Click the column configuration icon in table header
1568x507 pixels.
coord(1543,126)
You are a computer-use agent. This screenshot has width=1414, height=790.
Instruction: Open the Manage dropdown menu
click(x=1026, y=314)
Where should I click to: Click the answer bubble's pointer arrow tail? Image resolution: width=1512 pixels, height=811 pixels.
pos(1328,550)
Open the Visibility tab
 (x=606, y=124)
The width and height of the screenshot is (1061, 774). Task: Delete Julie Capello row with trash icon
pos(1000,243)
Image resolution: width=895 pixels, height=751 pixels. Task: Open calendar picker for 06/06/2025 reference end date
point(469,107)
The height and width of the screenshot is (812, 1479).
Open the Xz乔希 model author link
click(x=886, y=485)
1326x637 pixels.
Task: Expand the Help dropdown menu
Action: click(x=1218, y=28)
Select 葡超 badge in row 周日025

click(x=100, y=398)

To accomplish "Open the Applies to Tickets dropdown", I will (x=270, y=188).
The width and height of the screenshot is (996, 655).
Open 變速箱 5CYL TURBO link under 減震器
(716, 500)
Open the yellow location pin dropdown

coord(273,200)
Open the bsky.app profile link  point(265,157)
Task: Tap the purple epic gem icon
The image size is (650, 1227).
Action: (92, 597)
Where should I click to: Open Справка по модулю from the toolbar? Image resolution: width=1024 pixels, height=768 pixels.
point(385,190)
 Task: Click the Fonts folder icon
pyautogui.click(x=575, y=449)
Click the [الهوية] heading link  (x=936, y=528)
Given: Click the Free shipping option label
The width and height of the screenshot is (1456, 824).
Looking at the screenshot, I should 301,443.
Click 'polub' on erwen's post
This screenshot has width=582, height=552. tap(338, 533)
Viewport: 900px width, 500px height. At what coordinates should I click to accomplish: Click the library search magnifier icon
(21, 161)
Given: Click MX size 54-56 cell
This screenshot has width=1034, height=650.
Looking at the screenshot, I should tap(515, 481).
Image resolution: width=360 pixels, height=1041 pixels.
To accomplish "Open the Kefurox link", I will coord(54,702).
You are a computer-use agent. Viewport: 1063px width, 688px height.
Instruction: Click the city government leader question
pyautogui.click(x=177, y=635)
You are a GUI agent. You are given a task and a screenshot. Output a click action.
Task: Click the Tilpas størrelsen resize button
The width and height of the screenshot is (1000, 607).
--------------------------------------------------
- _Your objective_
What is the number of lines in the entries above that include the word "will"? Answer with that number alone.

- _Expected answer_
2